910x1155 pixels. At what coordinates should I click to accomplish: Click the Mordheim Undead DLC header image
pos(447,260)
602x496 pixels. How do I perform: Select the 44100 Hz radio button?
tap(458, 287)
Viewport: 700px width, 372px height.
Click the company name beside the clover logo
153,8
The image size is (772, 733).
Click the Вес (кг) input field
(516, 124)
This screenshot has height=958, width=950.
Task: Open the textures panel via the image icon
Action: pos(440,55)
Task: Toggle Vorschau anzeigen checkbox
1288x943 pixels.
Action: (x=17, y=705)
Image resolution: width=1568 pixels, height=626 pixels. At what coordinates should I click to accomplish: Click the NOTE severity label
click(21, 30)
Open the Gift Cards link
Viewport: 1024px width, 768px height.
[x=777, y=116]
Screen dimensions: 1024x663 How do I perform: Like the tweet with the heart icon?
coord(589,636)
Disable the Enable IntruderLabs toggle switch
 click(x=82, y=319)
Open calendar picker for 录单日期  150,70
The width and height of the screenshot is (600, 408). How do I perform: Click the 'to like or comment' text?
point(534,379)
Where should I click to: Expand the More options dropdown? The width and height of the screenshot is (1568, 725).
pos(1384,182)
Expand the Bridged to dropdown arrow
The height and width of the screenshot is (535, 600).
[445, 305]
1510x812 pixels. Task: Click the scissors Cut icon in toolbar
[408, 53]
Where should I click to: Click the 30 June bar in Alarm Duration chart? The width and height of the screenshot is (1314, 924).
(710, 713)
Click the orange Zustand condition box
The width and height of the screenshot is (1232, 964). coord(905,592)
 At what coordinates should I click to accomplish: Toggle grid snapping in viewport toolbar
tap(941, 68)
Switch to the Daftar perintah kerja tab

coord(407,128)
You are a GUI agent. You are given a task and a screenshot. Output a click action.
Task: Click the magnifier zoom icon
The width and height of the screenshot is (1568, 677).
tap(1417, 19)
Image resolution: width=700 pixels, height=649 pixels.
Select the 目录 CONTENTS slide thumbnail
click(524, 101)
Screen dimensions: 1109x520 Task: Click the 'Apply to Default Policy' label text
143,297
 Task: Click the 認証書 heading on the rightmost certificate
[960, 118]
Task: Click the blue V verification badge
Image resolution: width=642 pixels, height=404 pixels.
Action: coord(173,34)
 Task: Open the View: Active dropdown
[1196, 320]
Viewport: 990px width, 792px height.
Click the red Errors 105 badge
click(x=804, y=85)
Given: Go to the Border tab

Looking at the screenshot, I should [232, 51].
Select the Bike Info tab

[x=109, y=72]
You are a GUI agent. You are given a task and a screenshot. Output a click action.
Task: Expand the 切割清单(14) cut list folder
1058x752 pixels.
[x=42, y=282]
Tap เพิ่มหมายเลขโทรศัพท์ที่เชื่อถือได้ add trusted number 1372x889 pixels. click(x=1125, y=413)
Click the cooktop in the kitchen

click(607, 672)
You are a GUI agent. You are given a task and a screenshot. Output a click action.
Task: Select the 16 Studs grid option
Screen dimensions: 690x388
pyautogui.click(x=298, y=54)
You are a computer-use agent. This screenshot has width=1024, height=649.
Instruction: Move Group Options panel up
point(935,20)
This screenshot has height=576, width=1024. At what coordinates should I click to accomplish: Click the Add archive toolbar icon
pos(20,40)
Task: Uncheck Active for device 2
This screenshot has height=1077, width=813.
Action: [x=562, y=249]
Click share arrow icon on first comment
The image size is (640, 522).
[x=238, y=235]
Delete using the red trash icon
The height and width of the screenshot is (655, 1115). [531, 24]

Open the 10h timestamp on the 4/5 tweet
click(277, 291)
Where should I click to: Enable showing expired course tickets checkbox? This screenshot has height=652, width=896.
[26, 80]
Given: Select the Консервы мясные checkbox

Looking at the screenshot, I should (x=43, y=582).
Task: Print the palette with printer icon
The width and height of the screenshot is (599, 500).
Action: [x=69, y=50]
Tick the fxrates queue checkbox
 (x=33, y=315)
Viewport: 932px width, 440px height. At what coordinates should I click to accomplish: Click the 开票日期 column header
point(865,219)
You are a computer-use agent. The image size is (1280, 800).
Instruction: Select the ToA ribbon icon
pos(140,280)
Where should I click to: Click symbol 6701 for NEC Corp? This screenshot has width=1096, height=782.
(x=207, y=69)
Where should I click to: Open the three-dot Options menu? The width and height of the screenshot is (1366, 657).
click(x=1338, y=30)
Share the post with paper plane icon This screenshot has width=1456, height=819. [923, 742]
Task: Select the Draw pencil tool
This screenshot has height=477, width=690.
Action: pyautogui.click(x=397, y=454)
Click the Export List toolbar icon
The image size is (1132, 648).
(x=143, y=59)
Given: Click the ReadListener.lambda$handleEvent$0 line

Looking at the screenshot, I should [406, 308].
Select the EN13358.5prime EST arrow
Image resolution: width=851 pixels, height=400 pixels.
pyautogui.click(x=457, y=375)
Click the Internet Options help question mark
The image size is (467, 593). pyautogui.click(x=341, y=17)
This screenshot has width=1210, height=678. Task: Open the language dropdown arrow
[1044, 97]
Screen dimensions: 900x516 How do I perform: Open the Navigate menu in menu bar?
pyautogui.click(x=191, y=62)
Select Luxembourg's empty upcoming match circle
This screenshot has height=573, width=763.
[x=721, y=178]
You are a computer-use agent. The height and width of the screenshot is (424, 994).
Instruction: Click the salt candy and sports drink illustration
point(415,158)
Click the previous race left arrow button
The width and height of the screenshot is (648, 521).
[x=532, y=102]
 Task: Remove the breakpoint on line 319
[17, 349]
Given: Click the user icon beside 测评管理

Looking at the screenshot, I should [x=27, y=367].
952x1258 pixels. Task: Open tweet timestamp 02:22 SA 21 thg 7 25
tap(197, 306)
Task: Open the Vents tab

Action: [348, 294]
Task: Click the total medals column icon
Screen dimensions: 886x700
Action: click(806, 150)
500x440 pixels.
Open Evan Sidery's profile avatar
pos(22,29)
::::
AIM OF THE TASK: Please, starting with the first line of the material above, write out each line exactly and finish on the line that includes "The image size is (772, 733).".

WRITTEN RESPONSE:
910x1155 pixels. At what coordinates should I click to accomplish: Click the Mordheim Undead DLC header image
pos(447,260)
602x496 pixels. How do I perform: Select the 44100 Hz radio button?
tap(458, 287)
Viewport: 700px width, 372px height.
Click the company name beside the clover logo
153,8
The image size is (772, 733).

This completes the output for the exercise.